This truly seemed to me – as a generalist, writer, and thinker who could see where we were heading – the only sane, responsible thing to do. As a career path, however, it was difficult, financially masochistic, and demoralizing. Not only was it depressing to keep marinating in the details of what we are relentlessly unleashing upon our uniquely precious home, it was also not what most people want to hear.
When you keep speaking publicly about The Problem, you find your audience turning away from you, seeking the next distraction. My situation was more complex as I was also exploring, all at once, many topics that the mainstream considered taboo, from psychedelics to psychic phenomena to crop circles to end-time prophecies. All of these seem, to me anyway, linked together, although you have to go deep down the rabbithole to understand how (my book 2012: The Return of Quezalcoatl takes you there).
In any event, over the last few years I took a break from focusing on The Problem, while still tracking the unfolding clusterfuck in articles, books, and essays. One reason, among many, that I backed away from the topic, was the failure of the “Peak Oil” theorists to accurately predict a near-term contraction of global energy supply. I was very interested in this movement fifteen years ago. Peak Oil authors included James Howard Kunstler, Richard Heinberg, John Michael Greer, and Dmitri Orlov, among others. They followed the famous projection of “Hubbert’s Peak,” which accurately predicted a steep decline in US oil production after 1970, to argue that the world was going to start running low on fossil fuels during the last decade. According to their dire forecasts, we should be experiencing regular brownouts and shortages already.
What happened instead, of course, was that energy companies developed new, powerful techniques for accessing unconventional reserves of oil and gas, such as fracking and the extraction of fossil fuels from tar sands. America actually revved up its energy production to become the world’s leading producer of oil and natural gas once again. I started to wonder if I had a psychological tendency to gravitate to the darker, grimmer, interpretations of the evidence. Perhaps I was biased toward an apocalyptic framing and things weren’t actually quite so bad.
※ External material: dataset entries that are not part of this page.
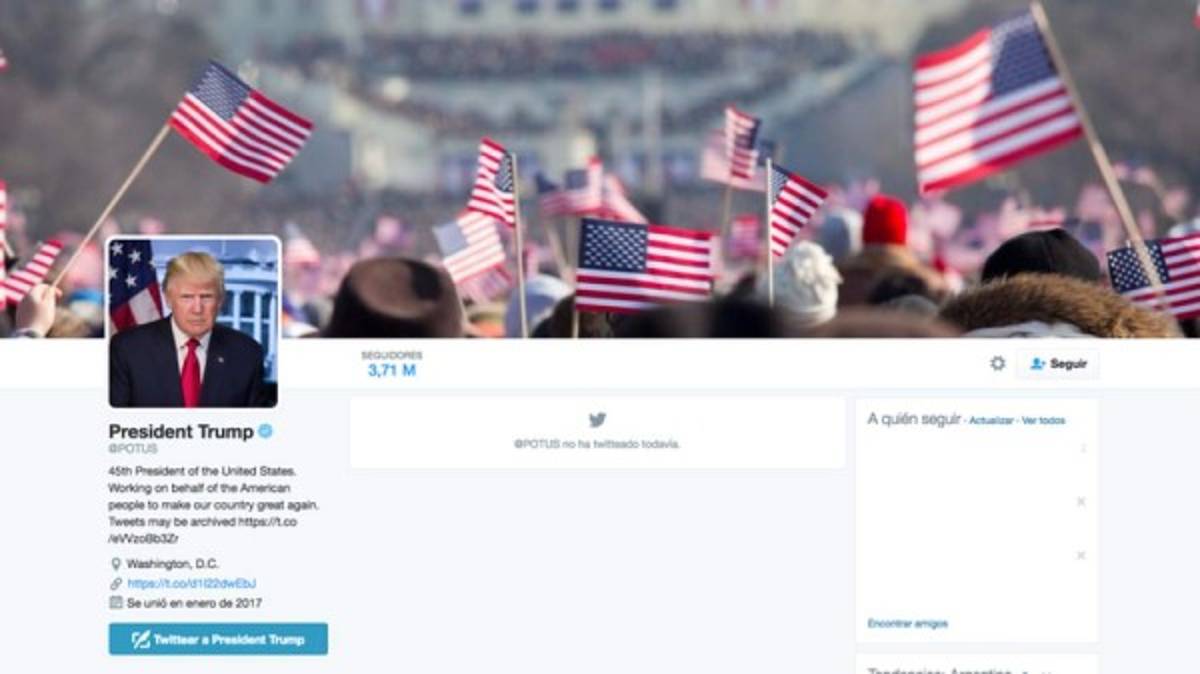This screenshot has width=1200, height=674.
Task: Click the @POTUS handle under the profile name
Action: [133, 449]
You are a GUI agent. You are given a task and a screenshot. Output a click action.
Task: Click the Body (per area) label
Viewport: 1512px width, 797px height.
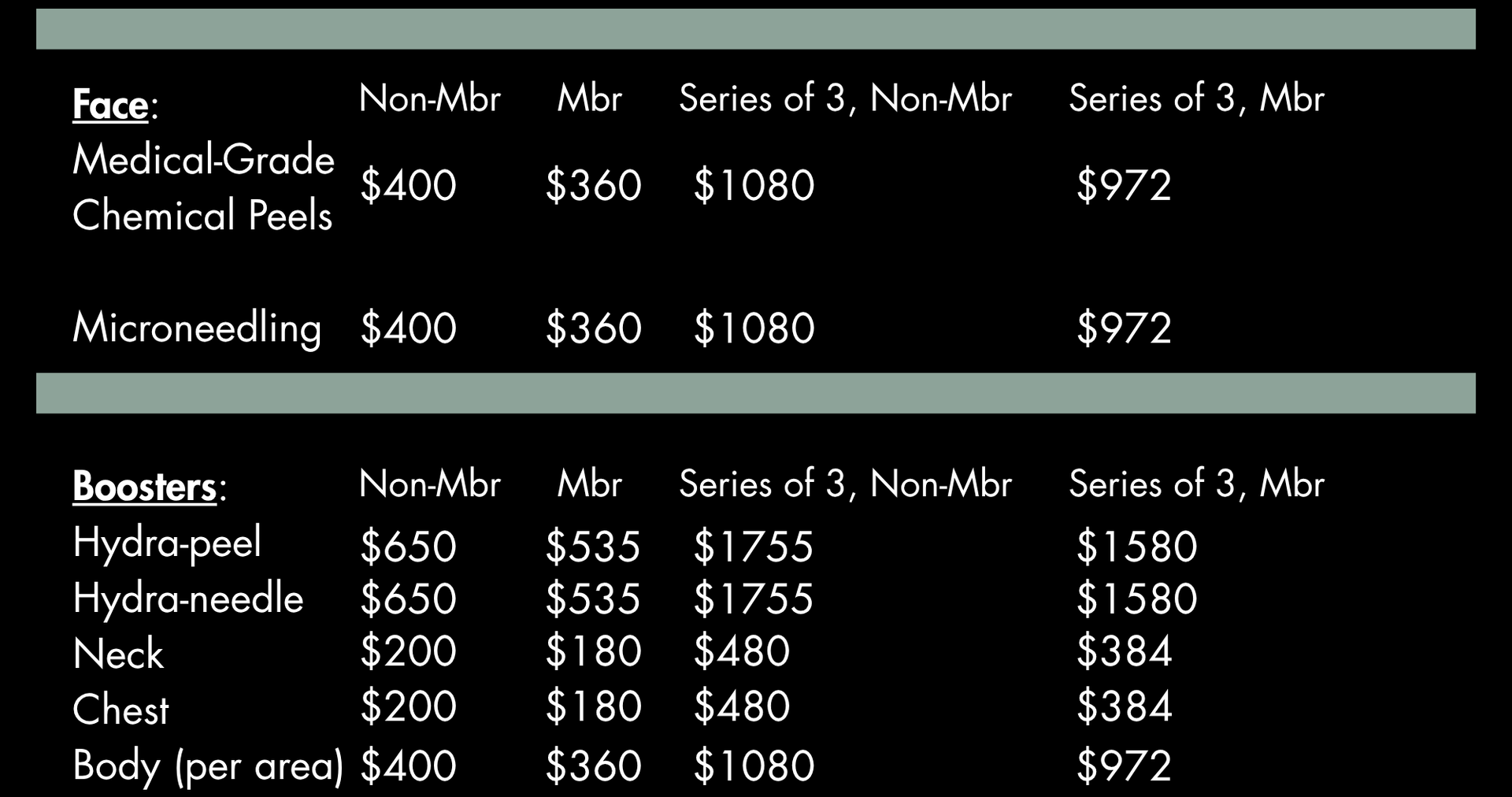click(208, 765)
Wanting to catch up on some of the current thinking around climate change, I just read Sherrell’s Warmth and a recent book by Kunstler, Living in the Long Emergency: Global Crisis, the Failure of the Futurists, and the Early Adaptors Who Are Showing Us a Way Forward. A thirty-year-old Brown graduate who stays up to date with critical race and queer theory (“Woke,” in other words), Sherrell has made a career out of climate activism. A supporter of the Green New Deal, he is currently Campaign Director for the Climate Jobs National Resource Center, where he apparently intercedes between the labor movement and the climate movement. This is a noble enterprise; one can only applaud him for his efforts.